Theater um das Große Haus

Theater um das Große Haus

Ein anonymer Leserbriefschreiber beklagte unlängst „die einseitigen Diskussionen um die abrupte, aber richtigerweise konsequente Schließung des VTR ... Jeder einzelne Vorstellungstag hätte zu einer Katastrophe führen können, eine achtlos weggeworfene Kippe, ein technischer Defekt o.ä. Wenn Menschen verletzt würden oder gar um’s Leben gekommen wären, ja dann hieße es: »Warum haben die Verantwortlichen nicht gehandelt, um das zu verhindern, sie haben es doch lange genug gewusst! Jetzt hat der Staatsanwalt das Wort, jetzt müssen Köpfe rollen!«“

Ganz so einfach ist es aber nicht.

Als Begründung für die überraschende Schließung wurde in der Presse das aktuelle Brandschutzgutachten genannt. Wer aber auch nur kurz in das Brandschutzkonzept (Konzept, nicht nur Gutachten!) vom 21.9.10 (!) hineinschaut, wird eines Besseren belehrt. Der Verfasser des Konzeptes stellt zunächst fest, dass die bisherigen Umbauten (1975) „unter Berücksichtigung der damals rechtskräftigen baulichen Regelwerke“ erfolgten. „In den Jahren 1996 bis 2009 fanden wiederkehrende Prüfungen statt, in deren Verlauf Abweichungen von heute gültigen Regelwerken … festgestellt wurden. In Verbindung mit der letzten wiederkehrenden Prüfung (September 2009) wurden die Betreiber des Volkstheaters Rostock von der Abteilung Bauordnung des Bauamtes der Hansestadt Rostock darauf hingewiesen, dass aufgrund der festgestellten Mängel gegen die weitere Nutzung des Gebäudekomplexes im jetzigen baulichen Zustand erheblich brandschutztechnische Bedenken bestehen und dass ein weiterer sicherer Betrieb als Versammlungsstätte gegenwärtig als nicht gewährleistet angesehen wird“ (ebenda. Anmerkenswert auch: Erst nach der Theater-GmbH-Gründung wurde „der Betreiber“, also die GmbH, von der Stadtverwaltung auf Brandschutzmängel hingewiesen. Die bestanden zwar auch schon vorher, aber dann hätte ja die Stadtverwaltung sich selbst darauf hinweisen müssen).
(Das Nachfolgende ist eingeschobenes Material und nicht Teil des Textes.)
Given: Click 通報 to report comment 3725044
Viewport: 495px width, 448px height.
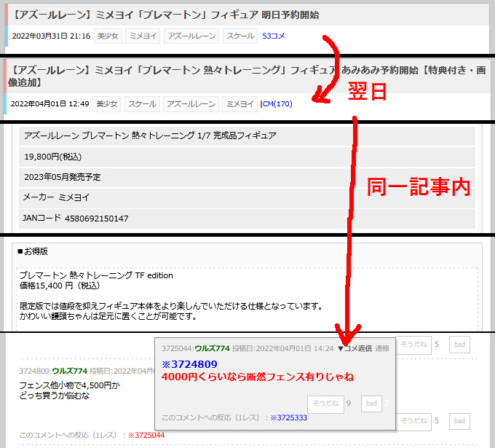Looking at the screenshot, I should pos(382,348).
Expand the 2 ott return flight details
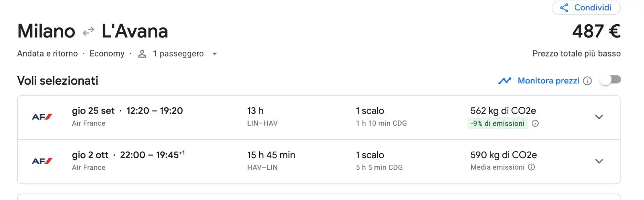 [x=599, y=161]
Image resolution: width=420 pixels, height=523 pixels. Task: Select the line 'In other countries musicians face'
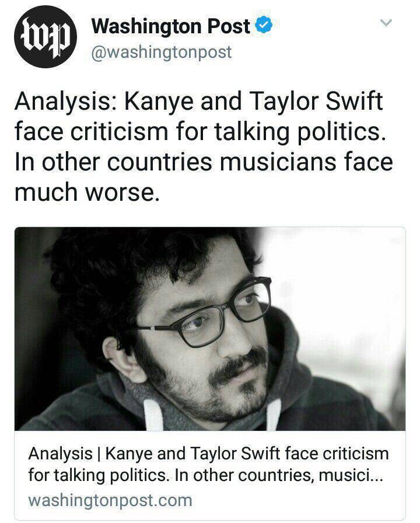click(x=204, y=162)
Das Brandschutzkonzept geht in 18 Punkten detailliert auf alle notwendigen Maßnahmen ein, die teilweise bauliche Veränderungen notwendig machen, teils aber auch durch rein organisatorische Maßnahmen (wie z.B. Rauchverbot) realisiert werden können.

Den Ausführungen des Brandschutzsachverständigen ist nicht zu entnehmen, warum das Große Haus per Dekret über Nacht geschlossen werden musste. Das Brandschutzkonzept datiert vom 21. September 2010. Zwischen Schließung und Konzeptvorlage liegen also vier Monate, in denen angeblich oder wirklich Menschenleben gefährdet wurden. Mehr noch: Bereits im September 2009, also vor 16 Monaten, wurde „ein weiterer sicherer Betrieb als nicht gewährleistet angesehen“. Warum erst jetzt die abrupte Schließung? Um uns Bürgern das leicht irreal anmutende Stadthafenkonzept (Tunnel und Fußgängerbrücke mit potentiellem Theaterneubau) verkaufen zu können? Oder warum sonst?
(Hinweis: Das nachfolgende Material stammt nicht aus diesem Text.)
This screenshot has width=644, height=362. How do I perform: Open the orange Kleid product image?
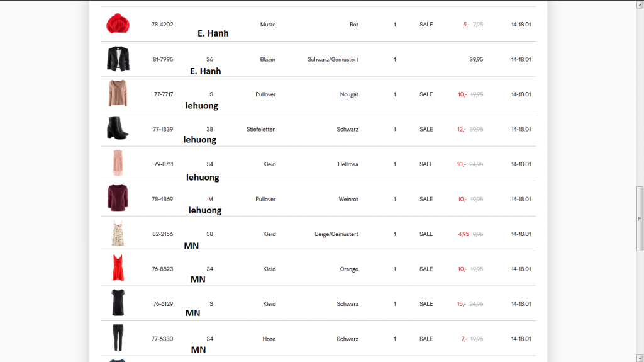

Ich glaube, die eingangs zitierte Leserzuschrift muss im entscheidenden Punkt leicht umformuliert werden: „Warum haben die Verantwortlichen nicht rechtzeitig gehandelt, sie haben es doch lange genug gewusst! JETZT hat der Staatsanwalt das Wort, JETZT müssen Köpfe rollen!“ Haben Sie schon Anzeige erstattet, Herr Anonymus?

Und natürlich muss JETZT die zügige „Ertüchtigung“ des großen Hauses erfolgen. Geld ist schließlich genug da. Aber das ist schon wieder ein anderes Thema.